Suspeitos de matarem jovem no Paraná foram abusados sexualmente

Por Philippe Azevedo

Os quatros suspeitos de estuprarem e matarem a adolescente Tayna Silva, de 14 anos, em um parque de diversões de Colombo (PR) foram soltos na segunda-feira (15) a pedido do Ministério Público, após exames constatarem que o sêmen encontrado na roupa da jovem não batia com nenhum dos presos.

Nesta terça-feira, 16, Isabel Mendes, coordenadora federal da Comissão dos Advogados dos Direitos Humanos da OAB (Ordem de Advogados Brasil), afirmou que, durante a interrogação dos 13 detidos, viu ainda muitas marcas no corpo dos presos.
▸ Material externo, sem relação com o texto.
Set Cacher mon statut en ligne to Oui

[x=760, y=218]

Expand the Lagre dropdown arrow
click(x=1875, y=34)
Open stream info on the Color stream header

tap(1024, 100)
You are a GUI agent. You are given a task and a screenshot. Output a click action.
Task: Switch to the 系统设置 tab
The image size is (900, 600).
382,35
Eles foram detidos no dia que o corpo de Tayna foi encontrado.

Isabel ainda revela que eles relatam que levaram chutes, choques, ficaram algemados por quatro dias, apanharam de barra de ferro e ainda um policial pediu que fizessem sexo oral entre eles porque teria fetiche.
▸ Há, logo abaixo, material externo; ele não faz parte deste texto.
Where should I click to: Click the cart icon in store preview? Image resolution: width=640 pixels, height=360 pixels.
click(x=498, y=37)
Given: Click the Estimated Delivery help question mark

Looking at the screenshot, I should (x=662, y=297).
“Eles confessaram o assassinato da Tayná porque não foram mais capazes de suportar a tortura praticada por aqueles policiais. Estou na Comissão dos Direitos Humanos há nove anos e nunca vi isso ocorrer. Em uma sala fechada, o policial apontou a arma aos jovens e obrigou o sexo coletivo”, revelou a coordenadora.

O Ministério Público pediu a prisão de 15 policiais, entre eles, um advogado suspeitos da torturas. As investigações chegaram a ser dadas como encerradas, mas teve uma grande reviravolta após o resultado dos exames.

Os detidos chegaram procurar junto à polícia pelo corpo da adolescente. O corpo foi encontrado dentro de um poço por moradores dois dias após as buscas.

Na época da morte da jovem, o parque de diversões, onde os funcionários suspeitos trabalhavam, foi incendiado por moradores indignados com o crime.

O caso

Tayná desapareceu no dia 25 de junho em Colombo, região metropolitana de Curitiba (PR). O corpo da vítima foi localizado na tarde do dia 27. Familiares contaram que ela saiu de casa para visitar uma amiga. Ela foi até a casa da colega e quando saiu mandou uma mensagem por celular para a mãe avisando que estava voltando. Depois disso, não foi mais vista.